• [TASKS AND EXERCISES]:
1/ Repeat word for word the stretch of the article on Austria's vaccination lottery from "Austria’s conservative-led government" through "measure was negotiated.".
2/ According to the article on Austria's vaccination lottery, how many tickets does someone who has had a booster shot receive?
3/ Resume the article on Austria's vaccination lottery after its final sentence and write the next few paragraphs.

Austria’s conservative-led government said on Thursday it was introducing a national lottery to encourage holdouts to get vaccinated against the coronavirus, hours before parliament was due to pass a bill introducing a national vaccine mandate.
Roughly 72% of Austria’s population is fully vaccinated against COVID-19, one of the lowest rates in western Europe.
“What is there to win in the vaccination lottery? Vouchers!” Chancellor Karl Nehammer told a news conference with the leader of the opposition Social Democrats, Pamela Rendi-Wagner, with whom the measure was negotiated.
Nehammer said he wanted there to be a financial reward for getting vaccinated, adding: “We have learned from the past and we have seen that a vaccination lottery is the best possible way to set up such a system.”
Members of the public, whether already vaccinated or not, would be entitled to one ticket for each shot they have had – three in total for those who have had their booster shot.

• [DATA]:
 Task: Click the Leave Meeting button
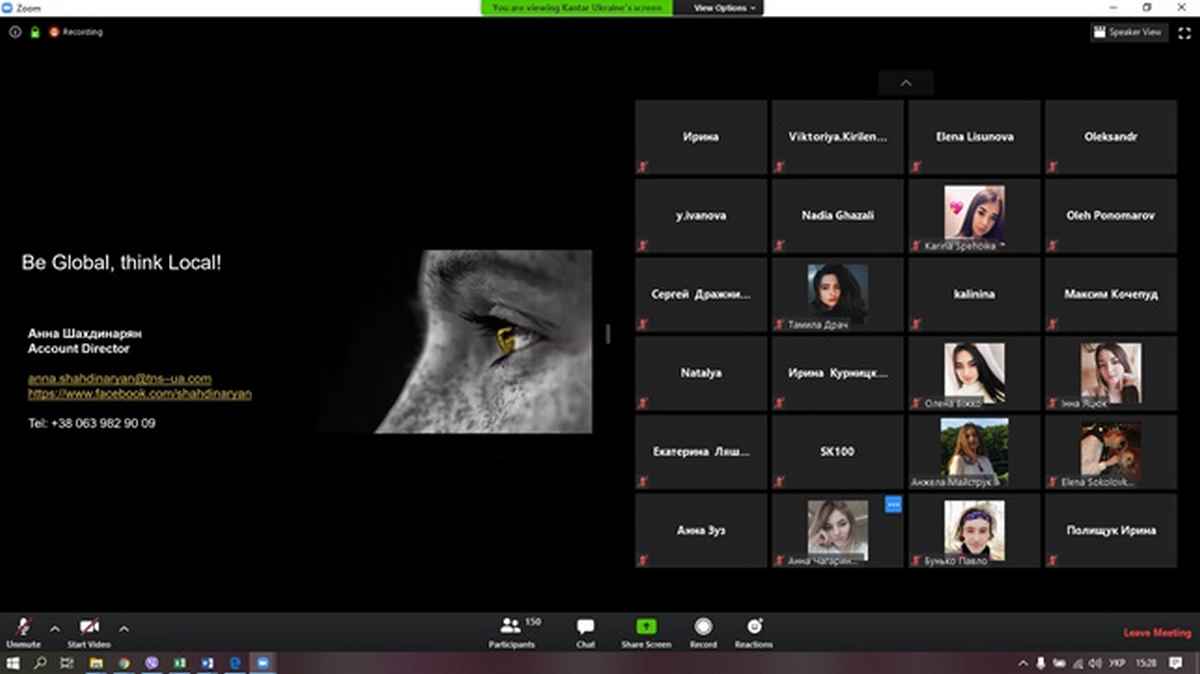pos(1157,633)
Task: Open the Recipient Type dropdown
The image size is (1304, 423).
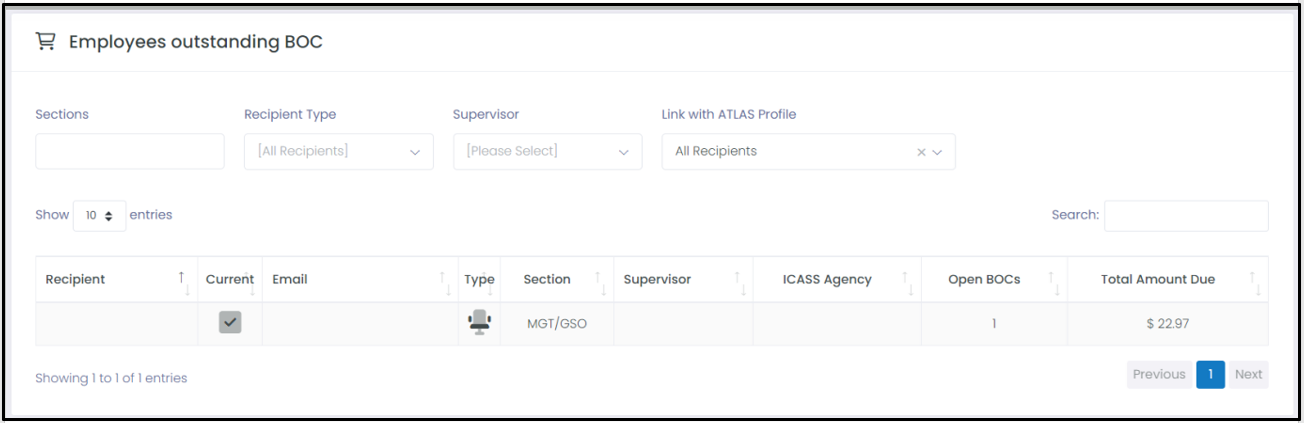Action: point(339,152)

• [SOLVED PROBLEMS]:
1/
Austria’s conservative-led government said on Thursday it was introducing a national lottery to encourage holdouts to get vaccinated against the coronavirus, hours before parliament was due to pass a bill introducing a national vaccine mandate.
Roughly 72% of Austria’s population is fully vaccinated against COVID-19, one of the lowest rates in western Europe.
“What is there to win in the vaccination lottery? Vouchers!” Chancellor Karl Nehammer told a news conference with the leader of the opposition Social Democrats, Pamela Rendi-Wagner, with whom the measure was negotiated.

2/ Three tickets.

3/
Every 10th ticket would win a 500 euro ($568) gift voucher, Nehammer said, adding it would cost up to 1 billion euros. He later added on Twitter that the vouchers could be used in “retail, tourism, hospitality, services, culture and sport”.
Vice Chancellor Werner Kogler said the aim was to support Austrian businesses and avoid online retailers as much as possible.
New daily infections surged to a new record on Wednesday as the extremely contagious Omicron variant spread further, but the government wants to avoid another national lockdown, since the country emerged from its fourth one only last month.
The lower house of parliament is due to pass a bill on Thursday making vaccines compulsory for adults, with initial fines of 600 euros, rising to up to 3,600 euros if the fine is challenged unsuccessfully.